La proposition de la Commission européenne d’imposer des droits de douane supplémentaires aux importations d’engrais russes s’inquiète du secteur agricole de l’UE, car la Russie représente 25% des importations.
Le dernier défi de l’UE dans son différend avec la Russie essaie d’équilibrer les importations d’engrais russes pour cibler tout en évitant de graves répercussions négatives pour l’agriculture européenne.
À la fin de la semaine dernière, les États membres de l’UE ont adopté une proposition de la Commission européenne pour imposer des droits de douane supplémentaires aux importations de produits agricoles de Russie et du Bélarus.
La Commission fait valoir que dans la mesure où les choses se présentent, les États membres seraient dans une position vulnérable si Moscou à introduire des mesures coercitives contre eux. En d’autres termes, la sécurité alimentaire européenne est en jeu.
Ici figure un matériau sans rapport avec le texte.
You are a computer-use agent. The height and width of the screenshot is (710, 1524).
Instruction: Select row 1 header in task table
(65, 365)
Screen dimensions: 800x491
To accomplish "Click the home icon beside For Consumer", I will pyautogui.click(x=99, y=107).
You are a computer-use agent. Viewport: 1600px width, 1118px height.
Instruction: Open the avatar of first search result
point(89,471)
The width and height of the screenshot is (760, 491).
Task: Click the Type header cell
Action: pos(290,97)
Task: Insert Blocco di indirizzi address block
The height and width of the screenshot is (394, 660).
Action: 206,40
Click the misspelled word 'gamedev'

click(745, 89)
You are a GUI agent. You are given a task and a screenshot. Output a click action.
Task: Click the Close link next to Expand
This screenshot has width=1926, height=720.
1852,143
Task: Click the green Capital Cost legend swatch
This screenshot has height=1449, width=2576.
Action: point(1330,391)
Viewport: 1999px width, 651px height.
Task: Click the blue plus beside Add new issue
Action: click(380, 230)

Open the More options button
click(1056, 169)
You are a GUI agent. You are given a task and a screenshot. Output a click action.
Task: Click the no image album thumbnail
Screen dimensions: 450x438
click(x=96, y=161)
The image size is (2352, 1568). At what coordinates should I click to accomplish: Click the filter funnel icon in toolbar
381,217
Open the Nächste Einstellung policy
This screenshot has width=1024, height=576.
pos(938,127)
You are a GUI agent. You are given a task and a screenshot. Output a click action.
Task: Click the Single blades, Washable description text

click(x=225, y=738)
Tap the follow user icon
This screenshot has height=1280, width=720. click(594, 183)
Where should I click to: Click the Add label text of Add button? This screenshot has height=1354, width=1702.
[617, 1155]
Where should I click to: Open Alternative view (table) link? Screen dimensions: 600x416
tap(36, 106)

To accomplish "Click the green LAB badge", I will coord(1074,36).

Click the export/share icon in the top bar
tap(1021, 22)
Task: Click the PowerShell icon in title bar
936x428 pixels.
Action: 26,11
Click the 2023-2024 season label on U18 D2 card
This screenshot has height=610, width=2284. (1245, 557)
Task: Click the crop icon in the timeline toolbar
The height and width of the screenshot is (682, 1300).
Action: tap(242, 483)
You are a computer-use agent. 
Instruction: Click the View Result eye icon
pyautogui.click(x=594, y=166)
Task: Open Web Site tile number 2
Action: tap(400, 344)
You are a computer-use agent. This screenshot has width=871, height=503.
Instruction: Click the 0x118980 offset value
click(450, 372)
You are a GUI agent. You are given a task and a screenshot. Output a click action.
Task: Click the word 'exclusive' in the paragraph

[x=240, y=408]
Avertissement des agriculteurs
Mais la mesure s’inquiète de la communauté agricole de l’UE. Copa-Cogeca, l’organisation qui représente les intérêts du secteur à Bruxelles, souligne que l’industrie dépend fortement des engrais russes.
« Déjà aujourd’hui, nous importons à partir d’autres pays tiers, mais une demande accrue générera plus de pression en termes de logistique, et donc des coûts plus élevés. Ces augmentations de coûts généreront une inflation agricole, qui aura des répercussions en termes de revenu inférieur pour les producteurs agricoles et une compétitivité réduite », insiste Dominique Dejonckheere, Conseiller de la politique énergétique à Copa-Cogeca.
Les engrais russes représentent environ 25% des importations de l’UE. Selon la Commission, des tâches de douane supplémentaires par tonne d’engrais pourraient progressivement passer de 40 ou 45 € à 315 € ou 430 € sur trois ans.
COPA-COGECA souligne que les achats d’engrais « comptent en moyenne 10% des coûts variables d’une ferme. Mais pour certains secteurs, notamment les cultures sur le terrain, les céréales et les graines pétrolières, les dépenses d’engrais représentent environ 30% des coûts variables », a expliqué DeJonckheere.
Trouver un équilibre
Au Parlement européen, le Rapporteur du texte, MEP inese Vaidere (EPP), reconnaît que toutes les parties devront faire un pas les unes vers les autres.
« Je dirais qu’il s’agit d’une proposition équilibrée. Il y a toujours beaucoup d’intérêts en jeu. Et si vous faites une proposition législative ou même un acte législatif, vous ne pouvez pas dire que toutes les personnes concernées seront satisfaites à 100%. Ce n’est pas le cas », explique le MEP lettone.
Mais elle croit que l’Europe doit agir et penser stratégiquement. « La Russie a réussi à produire des engrais à partir de gaz russe bon marché et à les vendre sur le marché européen à des prix très bas. Cela signifie que si nous achetons ces engrais russes, nous continuons à nourrir la machine de guerre russe. Est-ce acceptable? Non, ce n’est pas acceptable. »
« Donc, mon opinion personnelle est que cette proposition pourrait ou aurait dû être présentée il y a trois ans », ajoute-t-elle.
Renforcement de l’industrie européenne et de la diversification
La Commission estime que sa proposition augmentera la production intérieure d’engrais et renforcera l’industrie grâce à ces taxes supplémentaires.
Le secteur a souffert de la crise énergétique et des sanctions contre la Russie, car la fabrication d’engrais azotés nécessite du gaz naturel pour produire de l’ammoniac pour une utilisation dans les engrais.
« Oui, il y a encore une capacité de production suffisante en Europe. Mais le problème pour nous n’est pas autant la disponibilité que le prix. Nous avons besoin d’engrais à des prix abordables, et sur cette question, nous n’avons aucune garantie de l’industrie. Le problème de l’industrie est que les coûts énergétiques sont trop élevés », explique DeJonckheere.
Pour offrir une plus grande visibilité et garantir des prix abordables, la Commission propose des fournitures de diversification de divers autres pays.
« En cas de pénurie, nous avons des partenaires du monde entier et c’est aussi un moyen d’approvisionnement. Et je ne pense pas que cela devrait sérieusement affecter notre production de produits agricoles », explique Inese Vaidere.
Les États membres de l’UE sont d’accord par principe, à l’exception de la Hongrie, et souhaitent aller de l’avant. Cependant, ils regrettent l’absence d’une étude d’impact et souhaiteront donc une surveillance régulière de la situation.
Le Parlement européen abordera officiellement la question au début du mois prochain. Une fois sa position adoptée, les MEP devront parvenir à un accord avec les États membres sur un texte conjoint.